Exercises to complete:
A – Set down the stretch of the Parallel Apply message from "On Wed, Aug" through "steps in parallel.", word for word.
B – According to the Parallel Apply message, for which transactions does PostgreSQL currently support parallel apply?

Quick Links

Re: Parallel Apply

From:	Bruce Momjian <bruce(at)momjian(dot)us>
To:	Amit Kapila <amit(dot)kapila16(at)gmail(dot)com>
Cc:	PostgreSQL Hackers <pgsql-hackers(at)lists(dot)postgresql(dot)org>, Ants Aasma <ants(at)cybertec(dot)at>
Subject:	Re: Parallel Apply
Date:	2025-08-13 15:27:02
Message-ID:	aJyuxlqx0-OSuGqC@momjian.us
Views:	Whole Thread \| Raw Message \| Download mbox \| Resend email
Thread:
Lists:	pgsql-hackers

On Wed, Aug 13, 2025 at 09:50:27AM +0530, Amit Kapila wrote:
> On Tue, Aug 12, 2025 at 10:40 PM Bruce Momjian <bruce(at)momjian(dot)us> wrote:
> > > Currently, PostgreSQL supports parallel apply only for large streaming
> > > transactions (streaming=parallel). This proposal aims to extend
> > > parallelism to non-streaming transactions, thereby improving
> > > replication performance in workloads dominated by smaller, frequent
> > > transactions.
> >
> > I thought the approach for improving WAL apply speed, for both binary
> > and logical, was pipelining:
> >
> > https://en.wikipedia.org/wiki/Instruction_pipelining
> >
> > rather than trying to do all the steps in parallel.

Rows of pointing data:
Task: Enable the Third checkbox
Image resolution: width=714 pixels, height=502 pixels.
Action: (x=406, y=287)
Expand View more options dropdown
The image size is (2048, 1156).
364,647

Final answers:
A –
On Wed, Aug 13, 2025 at 09:50:27AM +0530, Amit Kapila wrote:
> On Tue, Aug 12, 2025 at 10:40 PM Bruce Momjian <bruce(at)momjian(dot)us> wrote:
> > > Currently, PostgreSQL supports parallel apply only for large streaming
> > > transactions (streaming=parallel). This proposal aims to extend
> > > parallelism to non-streaming transactions, thereby improving
> > > replication performance in workloads dominated by smaller, frequent
> > > transactions.
> >
> > I thought the approach for improving WAL apply speed, for both binary
> > and logical, was pipelining:
> >
> > https://en.wikipedia.org/wiki/Instruction_pipelining
> >
> > rather than trying to do all the steps in parallel.

B – Only large streaming transactions (streaming=parallel).